Nola’s nose is twitching, but not from trailing a cat
Published 1:46 pm Friday, May 14, 2010
Nola is upset over the oil in the Gulf of Mexico.
Not only does it threaten the beach on which she likes to stroll, the smell some mornings makes her sneeze when we step out the door for a pre-dawn walk. The first time we smelled it and I told her what has happening, she stretched around to look at her beautiful, golden coat. She was worried that the oil would get on it from the air.
I told her I didn’t think that could happen just from the air, at least not at the distance we are from the Gulf of Mexico. I told her that if the oil washed into the Mississippi Sound and up onto her favorite beaches, she would get oil on her if she swam in the water, or rolled in the sand. She asked if that means we can’t go to the beach any more. I said that as long as the oil doesn’t come on to the beach, we can go walk on it, though the smell would be even worse down there.
She says that on the mornings the smell is so heavy that even we mere humans can detect it, she has a hard time telling where cats and other critters have crossed the street during the night. She likes to put her nose to the ground to see what happened overnight. Sometimes, if a smell on the street is particularly interesting, she tries to trail it, dragging me along. I stop her and make her resume the usual route, usually to some grumbling about a stick-in-the-mud on the other end of the leash.
I told her that on many of the mornings when the smell is so heavy I can easily detect it, it makes my eyes water. She was very sympathetic.
Nola is most worried about the dogs that live closer to the Gulf than we do. She says she knows the smell is hurting their noses and messing up their ability to trail things.
I told her that as bad as is the oil and its smell, at least we don’t have to worry about volcanic ash. She gave me a puzzled look and asked what was I talking about.
I explained about the Iceland volcano and how ash spewing from the eruption there was messing up air travel in Europe, and to and from Europe. She wondered what was going wrong with the world, but then asked who needed to fly anyway. Nola has never flown and says she hopes she never has to. She has heard that dogs are put down in the luggage hold. Her friend Breeze has flown and that’s what Breeze told her.
I told her that our friends Mike and Pat were planning to fly to England to visit Mike’s older children who live there. Nola then became concerned for them. She loves everyone and thinks everyone loves her, and Mike and Pat do love her. They even scratch her belly when they visit us, especially Pat, which sends Nola into throes of ecstasy.
Still, she doesn’t care for flying and hopes Mike and Pat won’t be put down in the luggage hold. I told her that people don’t travel in he luggage hold and that we have no plans of taking her anywhere that we have to fly. If we don’t drive, we will take the train, I told her, but she would have to travel in the luggage car. That didn’t make her very happy either.

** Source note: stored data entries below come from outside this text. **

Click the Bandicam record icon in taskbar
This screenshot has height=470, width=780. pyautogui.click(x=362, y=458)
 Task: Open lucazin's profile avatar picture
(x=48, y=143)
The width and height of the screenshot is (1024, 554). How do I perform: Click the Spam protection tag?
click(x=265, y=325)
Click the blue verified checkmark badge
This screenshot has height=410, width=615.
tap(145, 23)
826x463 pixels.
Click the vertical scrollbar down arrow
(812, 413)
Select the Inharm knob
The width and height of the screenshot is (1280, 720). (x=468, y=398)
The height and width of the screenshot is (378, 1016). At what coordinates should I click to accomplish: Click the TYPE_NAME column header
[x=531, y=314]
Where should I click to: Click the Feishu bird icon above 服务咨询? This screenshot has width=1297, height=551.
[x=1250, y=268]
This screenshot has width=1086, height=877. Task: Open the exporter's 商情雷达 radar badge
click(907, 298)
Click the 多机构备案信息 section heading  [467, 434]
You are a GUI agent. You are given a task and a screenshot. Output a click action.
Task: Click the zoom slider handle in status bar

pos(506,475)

I reminded her that we were planning to drive to Nashville soon to visit Will Pat and Michelle and she was going with us to visit Breeze.
That made her happy. She and Breeze are best friends.
I reminded her about the flood and that Breeze and Will Pat and Michelle were moving into a new place. She said she was pleased they hadn’t been too badly affected by the flood and said she wanted to go see what damage the water had done to the town. I told her that we probably wouldn’t have any problem seeing the damage since it was so extensive. That concerned her.
Nola’s big question, though, is whether we would smell the oil in the Gulf while in Nashville. I told her I didn’t think so because that was so far away. However, I told her we had to be careful of black mold.
She asked what that was and I told her it is a particularly nasty mold that can grow following a flood or hurricane, so she should be careful about where she sticks her nose. Nola hadn’t been born when Hurricane Katrina blew through, so she isn’t familiar with the molds.
Nola then sighed deeply, something she does every time she hears some news that’s not happy. Then she yanked on the leash and tried to take me off on another run after a scent — other than the oil in the Gulf — that had caught the attention of her magnificent olfactory nerves.